Conclusions and Future Directions
We have demonstrated that laboratory rats will voluntarily self-administer the “first generation” synthetic cathinones MDPV and methylone via the intravenous route. Furthermore, MDPV, but not methylone, leads to escalation of intake following extended access to the drug. We also have demonstrated that MDPV and methylone, as well as the “second generation” synthetic cathinones α-PVP and 4-MEC, lower current-intensity thresholds for ICSS, indicating activation of brain reward circuitry. Along with existing case reports and preliminary epidemiological studies in humans [1–12], these findings clearly indicate that synthetic cathinones possess a significant abuse liability and potential for addiction, and should be considered an emerging class of abused drugs that warrant appropriate legislative control and the development of interventions for detoxification and treatment.
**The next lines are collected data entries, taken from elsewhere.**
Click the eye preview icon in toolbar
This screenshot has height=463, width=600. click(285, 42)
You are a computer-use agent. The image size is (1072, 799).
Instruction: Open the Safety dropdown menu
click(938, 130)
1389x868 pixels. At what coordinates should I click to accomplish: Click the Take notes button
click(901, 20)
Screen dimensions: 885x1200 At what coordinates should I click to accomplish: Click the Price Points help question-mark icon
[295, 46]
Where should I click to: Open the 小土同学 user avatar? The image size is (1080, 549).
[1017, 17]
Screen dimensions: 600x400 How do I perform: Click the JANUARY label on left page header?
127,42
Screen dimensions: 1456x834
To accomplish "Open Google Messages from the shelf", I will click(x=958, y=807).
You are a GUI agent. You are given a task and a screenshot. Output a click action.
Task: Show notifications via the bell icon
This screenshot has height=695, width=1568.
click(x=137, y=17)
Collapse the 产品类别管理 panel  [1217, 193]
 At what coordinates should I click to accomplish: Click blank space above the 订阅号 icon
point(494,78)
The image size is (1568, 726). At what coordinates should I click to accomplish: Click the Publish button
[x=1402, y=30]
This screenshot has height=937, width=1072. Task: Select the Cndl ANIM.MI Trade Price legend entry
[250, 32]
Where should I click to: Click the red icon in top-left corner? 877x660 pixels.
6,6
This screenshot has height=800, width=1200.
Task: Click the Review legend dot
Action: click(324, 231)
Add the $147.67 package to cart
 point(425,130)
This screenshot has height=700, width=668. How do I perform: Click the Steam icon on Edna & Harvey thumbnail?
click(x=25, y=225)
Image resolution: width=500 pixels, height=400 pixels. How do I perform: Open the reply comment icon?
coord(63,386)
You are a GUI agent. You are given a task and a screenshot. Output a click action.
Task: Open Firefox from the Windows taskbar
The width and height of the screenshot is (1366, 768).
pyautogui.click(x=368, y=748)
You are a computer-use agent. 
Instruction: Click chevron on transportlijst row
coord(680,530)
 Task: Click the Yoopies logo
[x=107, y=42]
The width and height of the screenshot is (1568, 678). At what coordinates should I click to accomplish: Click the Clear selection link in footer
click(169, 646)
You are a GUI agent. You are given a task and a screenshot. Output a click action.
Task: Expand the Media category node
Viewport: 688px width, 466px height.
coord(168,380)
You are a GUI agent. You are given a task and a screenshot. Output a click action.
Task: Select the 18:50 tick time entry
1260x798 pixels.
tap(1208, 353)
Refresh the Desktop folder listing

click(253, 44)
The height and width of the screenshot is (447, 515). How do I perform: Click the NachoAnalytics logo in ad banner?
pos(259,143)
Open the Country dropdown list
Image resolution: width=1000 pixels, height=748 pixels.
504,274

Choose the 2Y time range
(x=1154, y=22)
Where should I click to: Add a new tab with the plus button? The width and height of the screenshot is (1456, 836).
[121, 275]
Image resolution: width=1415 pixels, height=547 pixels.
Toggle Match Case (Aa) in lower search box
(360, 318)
However, numerous questions regarding the effects of synthetic cathinones on the brain still remain to be answered. For example, do synthetic cathinones possess affinity for any molecular entities other than monoamine transporters which might contribute to their neurobiological or behavioral effects? What are the mechanisms underlying the persistent psychotomimetic effects of synthetic cathinones? What is the feasibility of utilizing cognitive-behavioral, pharmacological, or other approaches for treating dependence on synthetic cathinones? What are the lasting effects of synthetic cathinones on neuronal plasticity and function, gliotransmission, cerebrovascular function, cell viability, gene expression, and epigenetic processes? Answers to this latter question are being actively pursued by our laboratory. Specifically, we are currently conducting studies on the effects of synthetic cathinone self-administration on macrostructural changes and neurotoxicity in the brain, with the ultimate goal of identifying potential mechanisms and treatment avenues for reversing lasting deleterious effects of synthetic cathinones in the brain. The field of synthetic cathinone research is only in its infancy, and while initial legislative efforts have attempted to curb the availability and use of these drugs of abuse, it is clear that many more “designer drugs” of this drug class (and others) will continue to evolve numerous steps ahead of policymakers, scientists, educators, and treatment professionals alike.
Acknowledgements
The authors wish to acknowledge Public Health Service grant R01DA025606 from National Institute on Drug Abuse for supporting our initial studies on synthetic cathinone abuse potential.
Footnotes
Conflict of Interest Statement
The authors declare that there is no conflict of interests regarding the publication of this paper.